С ума сойти можно! Меня пожирать, по ходу, заживо начинают, а мне кайфово. Не это ли вверх мазохизма?

— Умолять меня тоже больше не надо, Лин. Всё мы это уже давным-давно прошли. Ты лучше мне ответь: вы со своим любимым предохранялись? — будто извиняясь, Адам ласково целует место укуса, но его интонация резко становится холоднее льда, заставляя моё сердце застучать чаще, а кожу — покрыться жутковатыми мурашками.

— Нет, — честно отвечаю я и в страхе увидеть его реакцию отвожу взгляд в сторону.
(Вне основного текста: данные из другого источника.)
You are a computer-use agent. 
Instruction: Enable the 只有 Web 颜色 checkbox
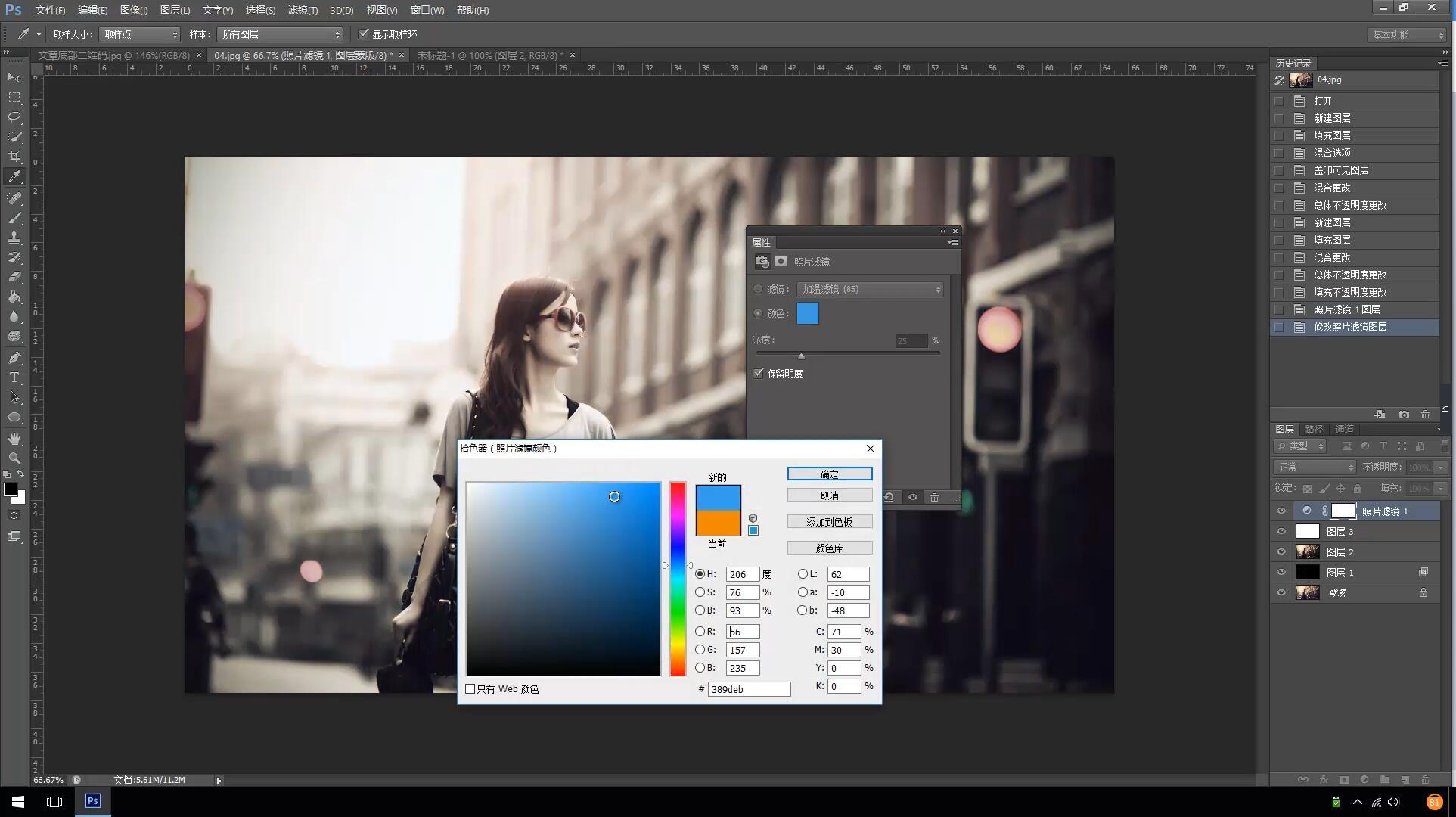[x=470, y=689]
Но видеть мне её и не надо — последующая волна яростного жара, падающая на меня, словно чугунная плита, вкупе с отборной порцией проклятий говорят сами за себя — хозяин крайне недоволен, что его игрушкой пользовались без защиты.

Да вот только клала я на твою злость, Харт. Даже будь у нас презервативы под рукой, всё равно бы попросила Остина ими не пользоваться — у нас была всего одна ночь, во время которой я хотела чувствовать его целиком и полностью. Без каких-либо преград.
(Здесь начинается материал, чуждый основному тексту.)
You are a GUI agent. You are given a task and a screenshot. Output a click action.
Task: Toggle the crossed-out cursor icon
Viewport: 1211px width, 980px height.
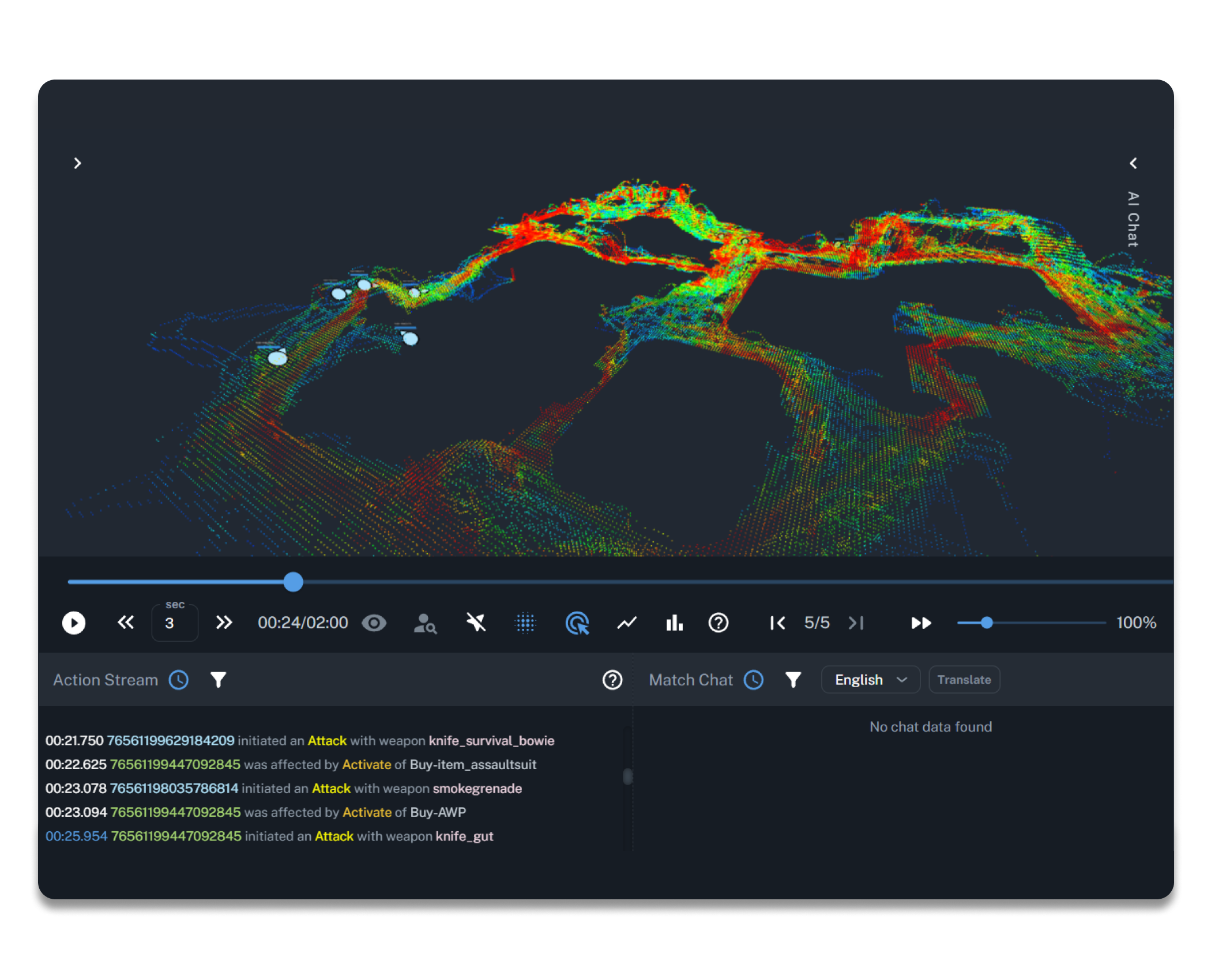[x=476, y=623]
— Он кончал в тебя? — Адам резко раздвигает мои ноги в стороны, наклоняясь вперёд. Смотрит точно в глаза.

— Да, — вру я, ни секунды не колеблясь, и стойко выдерживаю его испытывающий взгляд. Знаю — дура, опять нарываюсь, но уж поймите меня, пожалуйста. Не могу я упустить ни единой возможности вывести надменного тирана из себя. Но какого-то чёрта, кроме дёрнувшихся в слабой улыбке уголков его губ, ничего не получаю.
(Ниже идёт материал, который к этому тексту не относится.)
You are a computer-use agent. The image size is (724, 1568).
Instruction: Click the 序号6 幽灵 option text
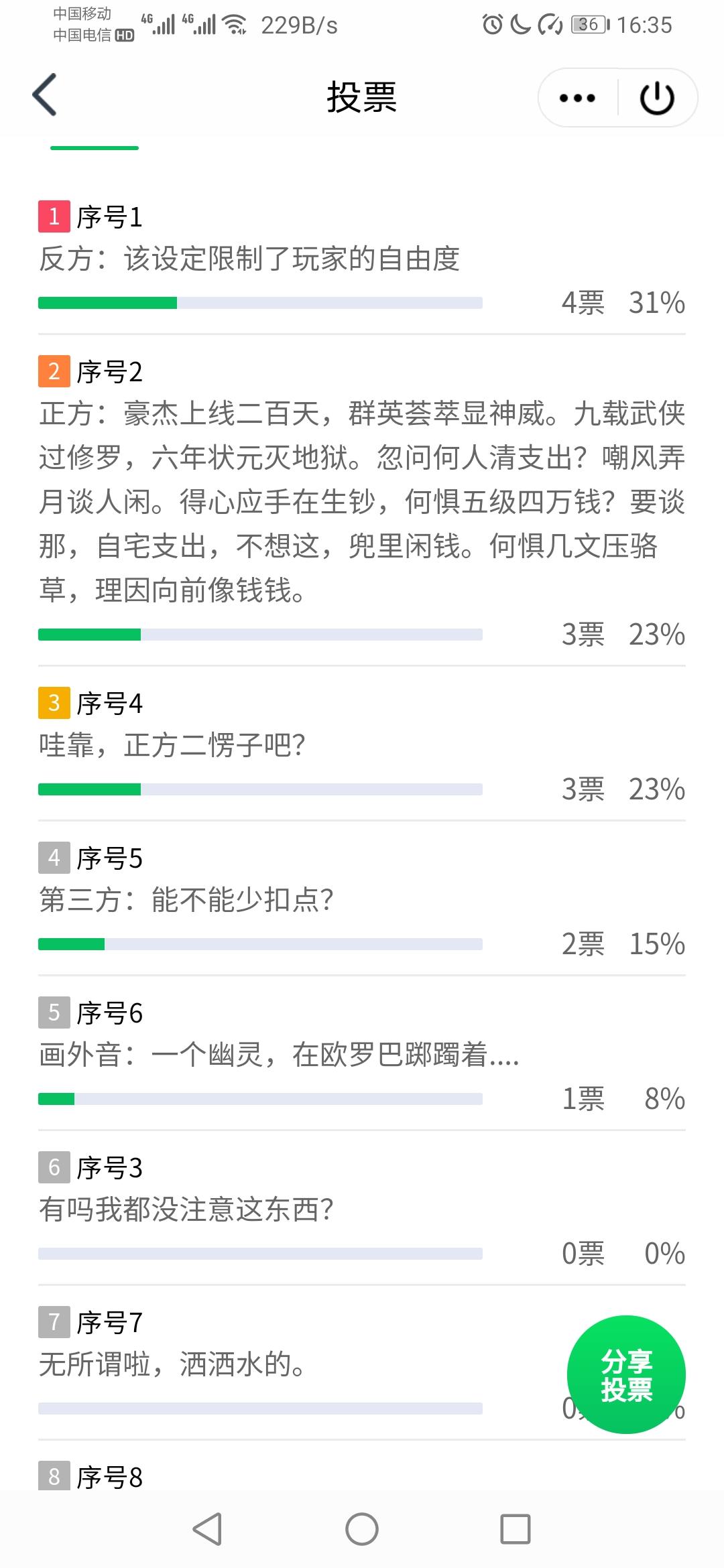[x=279, y=1055]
У Адама что, помимо сверхъестественной способности возбуждать, ещё и детектор лжи внутри встроен? Почему нет никакой реакции?

В искреннем недоумении я хмурюсь, наблюдая, как Харт привстаёт с кровати, дотягивается до прикроватной тумбочки и достаёт оттуда пачку презервативов, бросая её рядом с моей головой.

— Завтра же тебя вновь проверит врач и во избежание беременности даст необходимую таблетку. Выпьешь на моих глазах. На слово тебе верить нельзя, а шлюха с чужим ребёнком мне точно не нужна. И моли бога, Лина, чтобы твой «братец», перетрахавший если не половину, то треть Рокфорда так точно, ничем тебя не «наградил». В противном случае кастрации ему будет не избежать. Тут уж я даю тебе слово, — сообщает на полном серьёзе Адам, всего парой предложений заставляя моё сердце сжаться от боли, а меня саму — захлебнуться страхом и навсегда погасить в себе желание его нарочно злить.

Господи! С кем мне придётся теперь жить? Кого мне нужно будет день за днём ублажать и «боготворить»? Как я могла думать, что в этом мужчине спрятан целый мир, когда в нём только пустошь? И почему весомой части меня абсолютно начихать на весь тот ужас и бесчеловечность, что воплощает в себе Адам Харт? Почему чтобы он ни делал, какую бы боль ни причинял, как бы ни запугивал, ни угрожал, ни мучал, помимо ненормальной похоти, я испытываю ещё и миллион других эмоций, которые его сила не должна провоцировать?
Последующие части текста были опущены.